Qual è il piano per protonterapia?
«Protonterapia ha tutte le potenzialità per fare numeri maggiori. Oggi arriviamo alla metà dei numeri che erano stati prefissati a suo tempo. In questo momento abbiamo chiesto al nuovo primario, Frank Reinhard Heinrich Lohr, di realizzare un piano per potenziare l’attività».
Punto nascita di Cavalese. Il governatore Fugatti si è mostrato più deciso nel voler mantenere aperto il servizio, mentre lei ha lasciato la questione aperta. Ne avete parlato?
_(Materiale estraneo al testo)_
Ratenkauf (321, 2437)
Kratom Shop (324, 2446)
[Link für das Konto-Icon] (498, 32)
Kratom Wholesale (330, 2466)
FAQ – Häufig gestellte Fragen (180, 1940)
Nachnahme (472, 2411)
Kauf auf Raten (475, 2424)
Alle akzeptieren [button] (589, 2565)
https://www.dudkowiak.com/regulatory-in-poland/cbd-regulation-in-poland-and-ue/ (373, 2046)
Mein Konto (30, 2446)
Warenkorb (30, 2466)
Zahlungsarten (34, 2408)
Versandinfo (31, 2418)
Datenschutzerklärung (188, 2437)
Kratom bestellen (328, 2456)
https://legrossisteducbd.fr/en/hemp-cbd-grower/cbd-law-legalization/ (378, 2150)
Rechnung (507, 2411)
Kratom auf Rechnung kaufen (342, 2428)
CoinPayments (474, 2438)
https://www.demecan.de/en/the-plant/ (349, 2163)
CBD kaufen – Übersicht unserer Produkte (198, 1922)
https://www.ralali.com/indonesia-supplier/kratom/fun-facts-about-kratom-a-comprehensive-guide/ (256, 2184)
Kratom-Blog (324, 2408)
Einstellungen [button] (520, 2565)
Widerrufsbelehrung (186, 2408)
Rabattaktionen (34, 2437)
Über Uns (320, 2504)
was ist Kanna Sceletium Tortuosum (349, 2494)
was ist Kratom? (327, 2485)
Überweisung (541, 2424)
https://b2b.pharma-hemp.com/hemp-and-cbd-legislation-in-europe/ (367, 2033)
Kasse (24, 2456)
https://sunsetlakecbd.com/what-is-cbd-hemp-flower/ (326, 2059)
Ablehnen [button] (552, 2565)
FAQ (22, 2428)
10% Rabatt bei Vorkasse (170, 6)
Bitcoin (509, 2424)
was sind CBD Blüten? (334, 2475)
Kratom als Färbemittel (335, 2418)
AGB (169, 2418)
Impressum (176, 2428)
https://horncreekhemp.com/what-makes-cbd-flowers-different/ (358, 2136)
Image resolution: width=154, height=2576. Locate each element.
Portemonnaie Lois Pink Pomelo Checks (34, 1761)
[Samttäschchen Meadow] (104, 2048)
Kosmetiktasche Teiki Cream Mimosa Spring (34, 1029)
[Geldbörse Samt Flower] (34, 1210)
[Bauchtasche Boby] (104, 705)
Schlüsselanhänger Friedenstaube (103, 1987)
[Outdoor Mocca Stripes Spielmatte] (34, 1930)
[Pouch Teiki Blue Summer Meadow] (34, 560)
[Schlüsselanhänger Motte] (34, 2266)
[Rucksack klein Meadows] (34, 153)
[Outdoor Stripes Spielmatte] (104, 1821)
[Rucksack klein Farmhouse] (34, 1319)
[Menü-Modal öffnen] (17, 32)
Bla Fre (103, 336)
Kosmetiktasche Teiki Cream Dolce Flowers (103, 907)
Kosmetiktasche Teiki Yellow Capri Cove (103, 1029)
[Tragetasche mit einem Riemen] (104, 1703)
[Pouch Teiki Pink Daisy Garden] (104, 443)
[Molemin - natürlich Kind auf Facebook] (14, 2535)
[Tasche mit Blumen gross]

«Non ne abbiamo parlato. Io ho detto che farò delle verifiche, e queste verifiche le farò in primis con i territori per capire se, dopo la riapertura del punto nascita, c’è ancora questa convinzione. La politica ha fatto questo sforzo per garantire un servizio, ma circa il 40% delle donne va a partorire a Trento, a Rovereto o a Bolzano. Dopodiché il servizio deve essere garantito in sicurezza, e finora è sempre stato garantito in sicurezza. Dobbiamo capire fino a quando possiamo pensare di tenere aperti i due punti nascita di Cles e Cavalese con questi numeri: l’anno scorso si sono registrati circa 380 nuovi nati nei due ospedali. Di fronte a questi numeri qualche domanda bisogna porsela, ma in questo momento non ho pressioni né per tenerli aperti né per chiuderli. Al momento non è una materia di priorità. Quando mi sarò confrontato con i territori ne parlerò in giunta. Quando ero consigliere provinciale avevamo dato la disponibilità a chiudere il punto nascita di Tione perché la scelta delle donne era di partorire altrove. Però allora lo avevo condiviso con la comunità e con i sindaci in cambio di un protocollo che potesse garantire determinati servizi: ortopedia, medicina, pronto soccorso».